An exact copy of every entry is needed, with no images.
※ ※ ※
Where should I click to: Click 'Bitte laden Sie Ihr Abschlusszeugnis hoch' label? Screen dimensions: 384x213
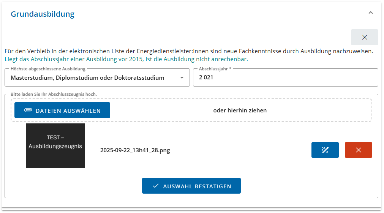54,94
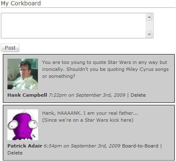The image size is (176, 161).
Task: Click the Patrick Adair author name
Action: coord(25,146)
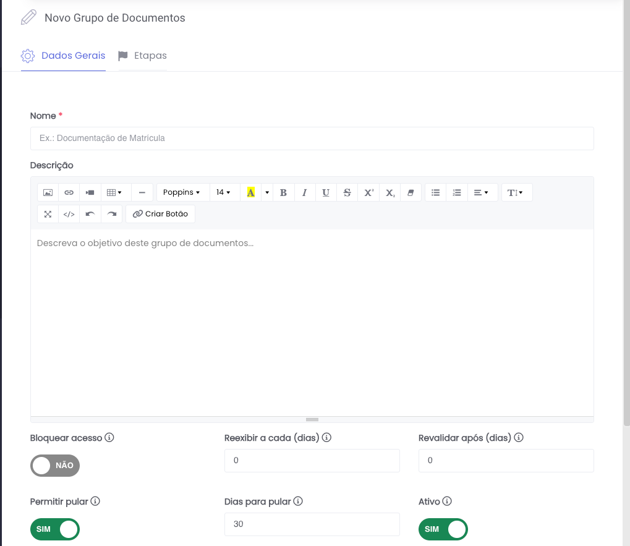Viewport: 630px width, 546px height.
Task: Open the font size 14 dropdown
Action: pos(223,192)
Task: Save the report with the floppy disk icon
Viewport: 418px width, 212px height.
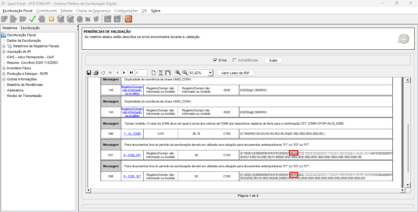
※ ※ ※
* [Written reply]:
Where should I click to: Click 'Bitte laden Sie Ihr Abschlusszeugnis hoch' label? Screen dimensions: 384x213
54,94
The image size is (176, 161).
Task: Click the Patrick Adair author name
Action: coord(25,146)
Viewport: 630px width, 546px height.
Task: Open the font size 14 dropdown
Action: pos(223,192)
Task: Save the report with the floppy disk icon
Viewport: 418px width, 212px height.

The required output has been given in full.